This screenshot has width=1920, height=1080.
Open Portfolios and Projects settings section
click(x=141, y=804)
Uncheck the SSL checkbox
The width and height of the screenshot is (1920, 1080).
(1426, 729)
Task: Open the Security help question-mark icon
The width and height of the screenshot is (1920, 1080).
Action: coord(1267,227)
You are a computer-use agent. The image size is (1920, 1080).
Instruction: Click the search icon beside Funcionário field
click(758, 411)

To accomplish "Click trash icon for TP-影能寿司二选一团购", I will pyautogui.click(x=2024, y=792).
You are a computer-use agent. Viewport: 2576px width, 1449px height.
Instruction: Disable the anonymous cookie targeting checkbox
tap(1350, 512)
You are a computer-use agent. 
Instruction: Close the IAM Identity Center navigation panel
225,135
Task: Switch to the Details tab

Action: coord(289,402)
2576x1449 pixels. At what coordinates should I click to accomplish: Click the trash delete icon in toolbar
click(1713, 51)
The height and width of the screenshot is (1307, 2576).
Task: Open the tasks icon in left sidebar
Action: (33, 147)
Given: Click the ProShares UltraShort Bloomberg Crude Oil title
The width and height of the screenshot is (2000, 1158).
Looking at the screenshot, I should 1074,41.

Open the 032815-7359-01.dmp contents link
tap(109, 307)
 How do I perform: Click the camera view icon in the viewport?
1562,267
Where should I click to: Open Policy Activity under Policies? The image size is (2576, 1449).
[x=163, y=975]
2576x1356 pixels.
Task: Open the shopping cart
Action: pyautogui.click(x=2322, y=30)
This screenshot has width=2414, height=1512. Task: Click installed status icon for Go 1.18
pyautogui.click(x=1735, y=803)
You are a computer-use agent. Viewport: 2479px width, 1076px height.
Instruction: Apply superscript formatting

*****

__Problem to work on__.
Only the lines containing "computer" are needed; copy each of them from the data.

__Result of this task__.
You are a computer-use agent. The image size is (1920, 1080).
You are a computer-use agent. Viewport: 2576px width, 1449px height.
You are a computer-use agent. 
You are a computer-use agent. Viewport: 2479px width, 1076px height.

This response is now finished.